─── DATA RECORDS

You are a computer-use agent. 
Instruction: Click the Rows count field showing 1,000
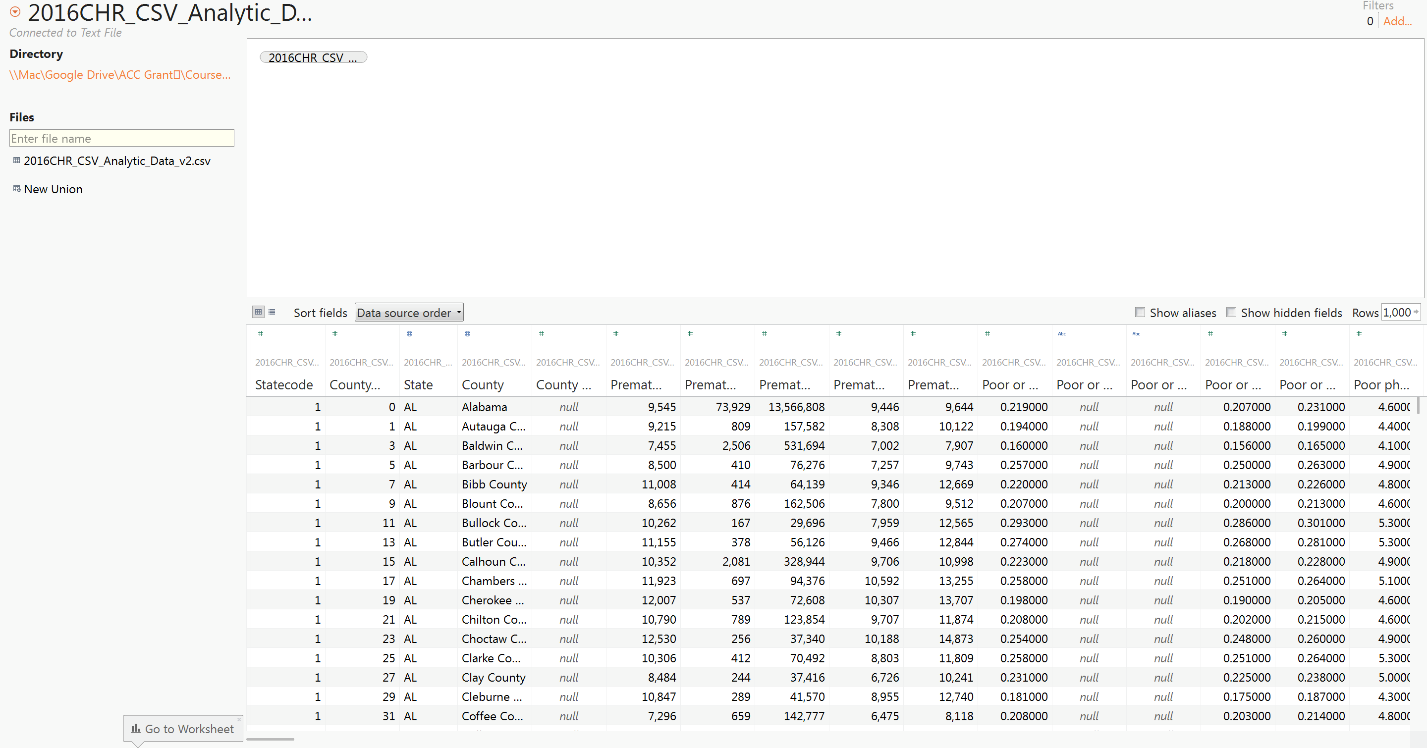pos(1397,313)
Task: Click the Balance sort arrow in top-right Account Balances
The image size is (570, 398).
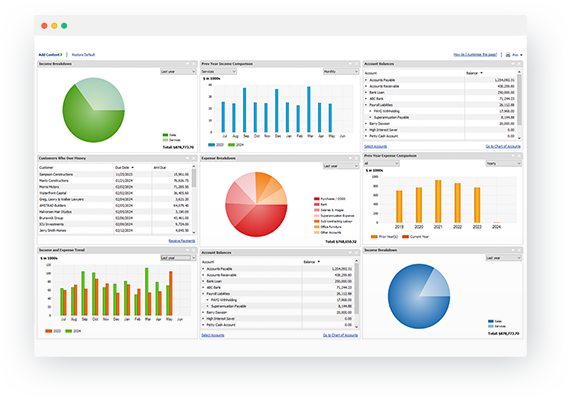Action: pyautogui.click(x=481, y=73)
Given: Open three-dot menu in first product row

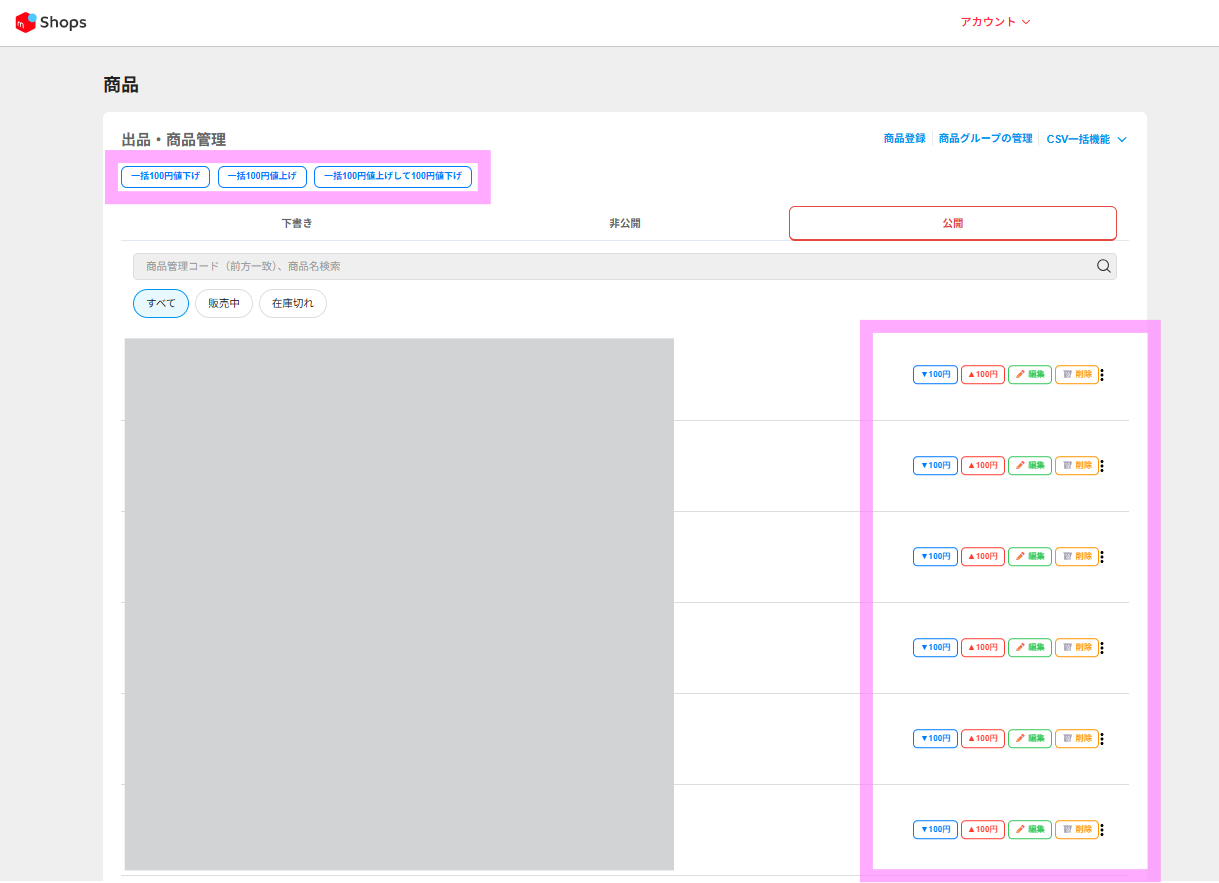Looking at the screenshot, I should [x=1102, y=375].
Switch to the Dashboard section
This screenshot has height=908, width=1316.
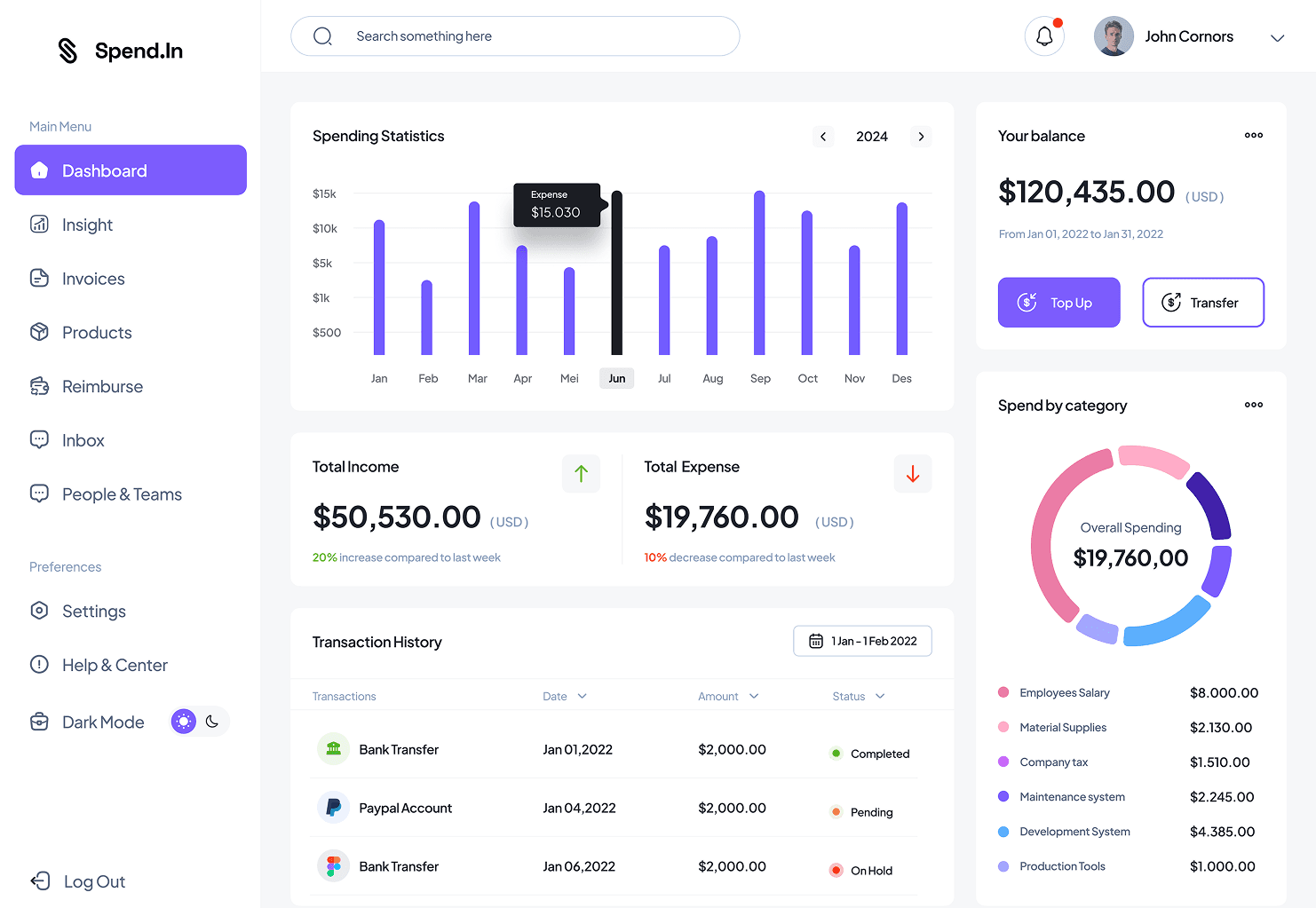(104, 170)
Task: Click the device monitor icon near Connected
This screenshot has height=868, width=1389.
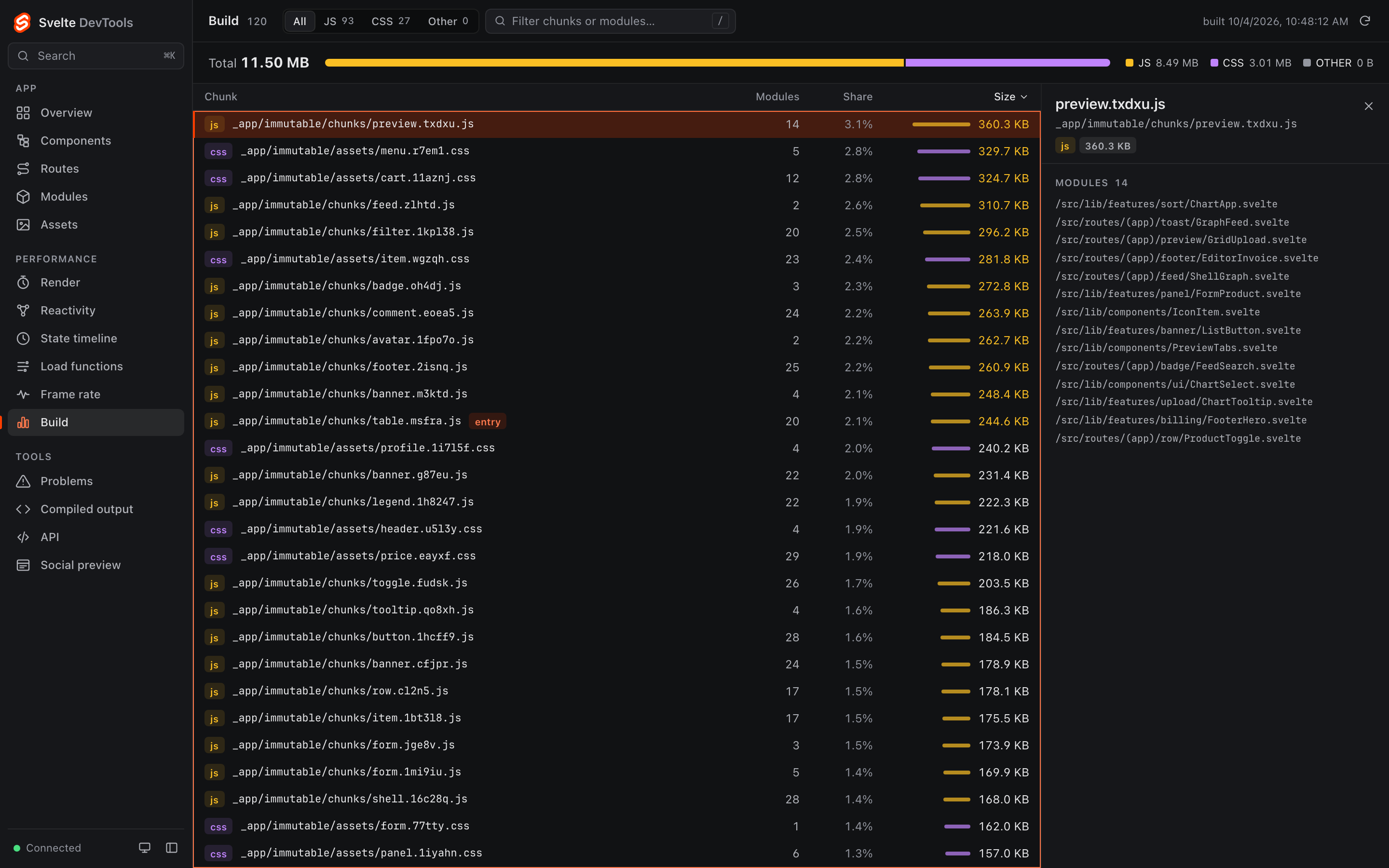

──────

* REQUIREMENT *
Set out exactly, and only, the lines between the first line of the listing and the line containing "Switch to the Dashboard section", counting both, while leaving every picture out.

* ANSWER SPACE *
You are a computer-use agent. 
Instruction: Click the Rows count field showing 1,000
pos(1397,313)
Task: Click the Balance sort arrow in top-right Account Balances
The image size is (570, 398).
Action: pyautogui.click(x=481, y=73)
Given: Open three-dot menu in first product row

Looking at the screenshot, I should [x=1102, y=375].
Switch to the Dashboard section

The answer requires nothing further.